Because of the ongoing fiscal uncertainty in Washington, there was concern even before the president's budget was released, he said.
The administration is requesting $2.4 billion over the next five years, Politico reported. The Department of Defense said the new BRAC process would begin in 2015, with closures starting in 2016 "after the economy is projected to have more fully recovered."
The last round of base closures was in 2005.
Rep. Rob Bishop, R-Utah, whose northern Utah district includes HAFB, said a new BRAC round would be counterproductive because it would add to the costs of a military already dealing with automatic budget cuts under so-called sequestration.
"It may save money in the long term, but in the short term, it's actually more expensive because there are costs of moving personnel and projects," Bishop said. "What these guys are looking for are short-term savings."
The congressman said that even though all of Utah's military installations, including HAFB, "would have a good chance from where they are to survive any kind of BRAC because of what they do, it's always a crapshoot when you start down that road."

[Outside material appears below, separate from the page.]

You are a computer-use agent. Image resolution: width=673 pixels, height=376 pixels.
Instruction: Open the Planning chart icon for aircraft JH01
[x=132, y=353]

Hardman blamed the budget crisis in the nation's capital for the BRAC proposal.
"Six months ago, we were told by leadership that there was no political will to have another BRAC," the chamber leader said. Now, he said, the military has become a target in the battle over balancing the federal budget.
"Both sides are going to be using the military as a football," Hardman said. "Certainly, it's easy to cut there."

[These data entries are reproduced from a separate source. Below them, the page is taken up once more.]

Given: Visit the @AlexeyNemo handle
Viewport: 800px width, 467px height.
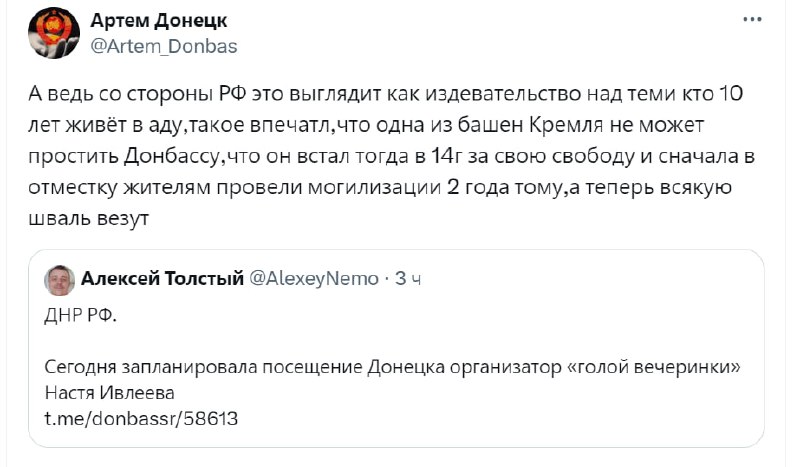Looking at the screenshot, I should tap(314, 279).
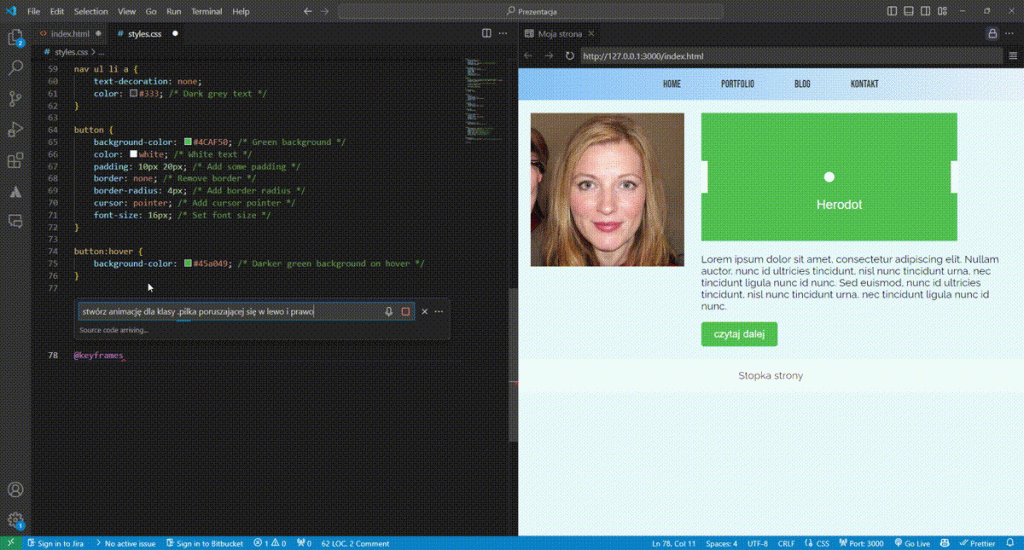Open editor more actions ellipsis menu
Image resolution: width=1024 pixels, height=550 pixels.
[x=503, y=33]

Tage Flint, chairman of the Utah Defense Alliance, a nonprofit organization that advocates for HAFB, said the 17,000 civilian workers at the base are still waiting to hear the details of coming furloughs and other impacts of the recent budget cuts.
Those cuts have already grounded at least one squadron at HAFB and are likely to slow the base's mission of readying aircraft and missiles, Flint said, reducing the readiness of the U.S. Air Force.
"You can't turn that switch off and turn it back on overnight," he said.
Flint said the alliance is already attempting "to get the word out to anybody who will listen" that HAFB shouldn't face more cutbacks if there's another round of base closures.